PROVIDED DATA |
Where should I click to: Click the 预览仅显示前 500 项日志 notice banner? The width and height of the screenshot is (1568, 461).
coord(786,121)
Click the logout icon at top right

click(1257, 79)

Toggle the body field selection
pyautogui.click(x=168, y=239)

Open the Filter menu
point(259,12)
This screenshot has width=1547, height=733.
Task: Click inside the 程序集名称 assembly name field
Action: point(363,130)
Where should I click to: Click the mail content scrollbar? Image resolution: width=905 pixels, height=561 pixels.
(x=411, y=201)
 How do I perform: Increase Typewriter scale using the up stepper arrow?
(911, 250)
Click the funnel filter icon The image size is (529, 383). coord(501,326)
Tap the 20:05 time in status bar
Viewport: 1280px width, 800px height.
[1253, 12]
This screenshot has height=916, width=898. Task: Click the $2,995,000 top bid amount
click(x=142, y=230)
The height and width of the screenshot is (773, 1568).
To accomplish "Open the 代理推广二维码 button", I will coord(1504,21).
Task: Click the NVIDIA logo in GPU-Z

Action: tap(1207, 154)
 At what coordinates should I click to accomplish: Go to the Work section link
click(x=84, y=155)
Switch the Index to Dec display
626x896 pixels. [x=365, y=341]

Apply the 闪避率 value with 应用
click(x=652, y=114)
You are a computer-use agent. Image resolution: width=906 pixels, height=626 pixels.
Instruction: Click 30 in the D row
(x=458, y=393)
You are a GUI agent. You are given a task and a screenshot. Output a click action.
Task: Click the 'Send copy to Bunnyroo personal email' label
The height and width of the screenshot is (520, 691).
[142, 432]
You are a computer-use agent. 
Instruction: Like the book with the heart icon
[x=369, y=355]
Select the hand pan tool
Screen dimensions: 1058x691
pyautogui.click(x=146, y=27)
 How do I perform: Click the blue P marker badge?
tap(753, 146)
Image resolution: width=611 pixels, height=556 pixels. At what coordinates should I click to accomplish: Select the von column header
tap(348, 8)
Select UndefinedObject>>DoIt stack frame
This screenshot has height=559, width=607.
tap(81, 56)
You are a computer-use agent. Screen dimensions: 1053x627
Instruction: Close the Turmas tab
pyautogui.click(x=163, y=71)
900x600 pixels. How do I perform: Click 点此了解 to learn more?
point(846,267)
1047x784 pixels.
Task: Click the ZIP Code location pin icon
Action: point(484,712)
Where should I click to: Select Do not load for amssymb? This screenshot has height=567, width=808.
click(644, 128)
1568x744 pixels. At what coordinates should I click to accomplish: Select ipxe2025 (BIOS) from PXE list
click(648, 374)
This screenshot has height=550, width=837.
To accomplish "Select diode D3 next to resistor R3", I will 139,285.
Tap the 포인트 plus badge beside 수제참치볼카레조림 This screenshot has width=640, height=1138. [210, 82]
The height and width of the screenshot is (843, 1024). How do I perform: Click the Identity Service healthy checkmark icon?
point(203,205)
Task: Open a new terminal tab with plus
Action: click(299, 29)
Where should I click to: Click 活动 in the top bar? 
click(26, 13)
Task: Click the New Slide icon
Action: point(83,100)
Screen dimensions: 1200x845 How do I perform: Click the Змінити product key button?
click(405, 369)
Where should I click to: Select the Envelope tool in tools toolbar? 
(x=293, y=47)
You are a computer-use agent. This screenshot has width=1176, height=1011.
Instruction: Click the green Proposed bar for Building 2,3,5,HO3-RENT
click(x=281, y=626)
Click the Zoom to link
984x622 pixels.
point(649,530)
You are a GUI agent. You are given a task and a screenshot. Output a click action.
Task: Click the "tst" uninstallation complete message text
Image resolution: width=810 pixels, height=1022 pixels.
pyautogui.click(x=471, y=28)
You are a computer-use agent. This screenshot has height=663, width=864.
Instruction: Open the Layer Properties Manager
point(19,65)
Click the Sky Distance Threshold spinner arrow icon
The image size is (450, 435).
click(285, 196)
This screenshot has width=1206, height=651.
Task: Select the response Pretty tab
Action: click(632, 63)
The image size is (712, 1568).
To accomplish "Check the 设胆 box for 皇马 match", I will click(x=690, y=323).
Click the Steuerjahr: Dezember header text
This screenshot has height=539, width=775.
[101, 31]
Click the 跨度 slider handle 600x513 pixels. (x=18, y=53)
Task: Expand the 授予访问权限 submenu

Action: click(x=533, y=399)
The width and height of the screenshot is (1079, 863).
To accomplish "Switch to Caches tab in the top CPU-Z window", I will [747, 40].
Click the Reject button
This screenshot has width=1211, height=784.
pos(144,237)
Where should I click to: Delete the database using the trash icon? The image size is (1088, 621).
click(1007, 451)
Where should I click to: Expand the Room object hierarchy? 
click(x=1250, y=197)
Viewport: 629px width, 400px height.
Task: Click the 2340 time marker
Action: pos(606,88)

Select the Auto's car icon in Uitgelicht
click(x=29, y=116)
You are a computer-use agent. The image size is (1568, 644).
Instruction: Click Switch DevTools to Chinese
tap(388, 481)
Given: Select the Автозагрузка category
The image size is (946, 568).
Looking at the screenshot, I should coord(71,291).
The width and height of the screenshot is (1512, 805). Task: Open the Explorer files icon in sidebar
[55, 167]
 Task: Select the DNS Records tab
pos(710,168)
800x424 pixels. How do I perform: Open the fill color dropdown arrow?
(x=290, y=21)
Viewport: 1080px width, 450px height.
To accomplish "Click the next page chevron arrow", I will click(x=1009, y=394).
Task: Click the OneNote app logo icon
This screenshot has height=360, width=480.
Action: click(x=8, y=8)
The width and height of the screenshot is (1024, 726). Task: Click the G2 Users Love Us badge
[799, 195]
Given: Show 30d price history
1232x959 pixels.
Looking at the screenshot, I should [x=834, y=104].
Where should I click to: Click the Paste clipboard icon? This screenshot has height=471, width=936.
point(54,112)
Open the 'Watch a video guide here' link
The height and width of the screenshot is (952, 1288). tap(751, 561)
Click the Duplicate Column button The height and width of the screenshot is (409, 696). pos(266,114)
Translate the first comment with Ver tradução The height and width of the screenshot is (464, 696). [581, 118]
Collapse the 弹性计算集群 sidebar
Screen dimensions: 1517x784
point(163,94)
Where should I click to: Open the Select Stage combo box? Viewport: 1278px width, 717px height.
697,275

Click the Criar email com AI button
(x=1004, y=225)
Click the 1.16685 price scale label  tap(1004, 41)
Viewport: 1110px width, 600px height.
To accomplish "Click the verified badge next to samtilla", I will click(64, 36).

WHAT IS REQUIRED |
Report all lines above with "label".

SOLUTION FOR THIS PROBLEM |
Task: Click the 'Send copy to Bunnyroo personal email' label
Click the 1.16685 price scale label  tap(1004, 41)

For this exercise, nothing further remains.